À quelques jours de la Journée de la Victoire, le ministre allemand des Affaires étrangères Heiko Maas et l’historien Andreas Wirsching ont publié dans le magazine Der Spiegel un article à l’occasion du 75ème anniversaire de la capitulation totale et sans condition de l’Allemagne fasciste signée dans la nuit du 8 au 9 mai à Berlin.
Le ministre Maas n’a pas choisi un historien connu dans son pays en tant que coauteur par hasard. Le contenu de la publication devait paraître scientifiquement justifié et non comme une simple déclaration d’un politique à l’occasion d’un anniversaire. Il n’est donc pas à douter que le chef de la diplomatie allemande poursuivait plusieurs objectifs à la fois.

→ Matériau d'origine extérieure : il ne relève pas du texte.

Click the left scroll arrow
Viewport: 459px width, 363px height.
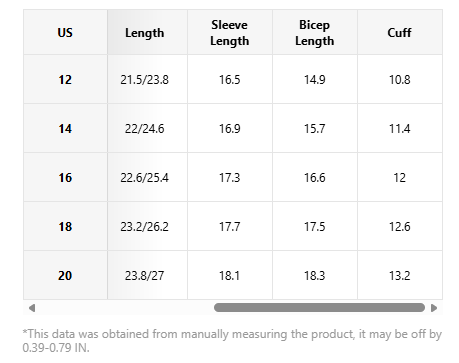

Ce qui se confirme en lisant l’article jusqu’au bout. Étant donné que malgré les sanctions antirusses de l’UE le gouvernement allemand cherche à préserver les bases de la coopération économique russo-allemande, à empêcher leur destruction définitive, la déclaration claire que « l’Allemagne est la seule » responsable pour le déclenchement de la Seconde Guerre Mondiale a forcément suscité une réaction positive à Moscou. C’est pourquoi la plupart des médias russes se sont concentrés avant tout sur cette thèse de Heiko Maas. D’autant qu’elle était suivie par la condamnation de « ceux qui cherchent à faire passer pour coupables d’autres peuples ne commettent pas seulement une injustice envers les victimes. Ils divisent également l’Europe ».
Mais il ne faut pas extrapoler les propos de Heiko Maas selon la vision russe de l’histoire et son développement actuel, même si le ministre appelle l’Allemagne à « l’autocritique » en attaquant le nationalisme et l’antisémitisme qui relèvent la tête en Europe. Derrière cette thèse parfaitement juste on perçoit un objectif national du ministre en tant que représentant des sociaux-démocrates de la coalition dirigeante à Berlin.
Les législatives sont prévues pour 2021, et les perspectives d’y montrer un résultat plus ou moins décent pour le SPD sont dérisoires. Dans tous les sondages et à l’issue des législatives régionales dans l’Est de l’Allemagne la popularité des sociaux-démocrates a chuté jusqu’à environ 10%. Sachant que leur principal concurrent Alternative pour l’Allemagne (AfD) possède plus du double d’avance sur le SPD. De toute évidence, le ministre cherche précisément à blâmer l’AfD en tant que nationalistes et antisémites.
Heiko Maas affirme ensuite que l’Allemagne prône une « Europe forte et unie », parle de la « mémoire des crimes cruels sans précédent de l’Allemagne au XXe siècle prenant la forme monstrueuse de l’Holocauste ». Il écrit que « la Russie et d’autres pays de l’ex-Union Soviétique se souviennent des héros et célèbrent la fin de la guerre avec des défilés de la Victoire. Et les alliés occidentaux organisent des célébrations le 8 mai. Nous remercions à ce jour tous ceux qui ont combattu contre la dictature nationale-socialiste ».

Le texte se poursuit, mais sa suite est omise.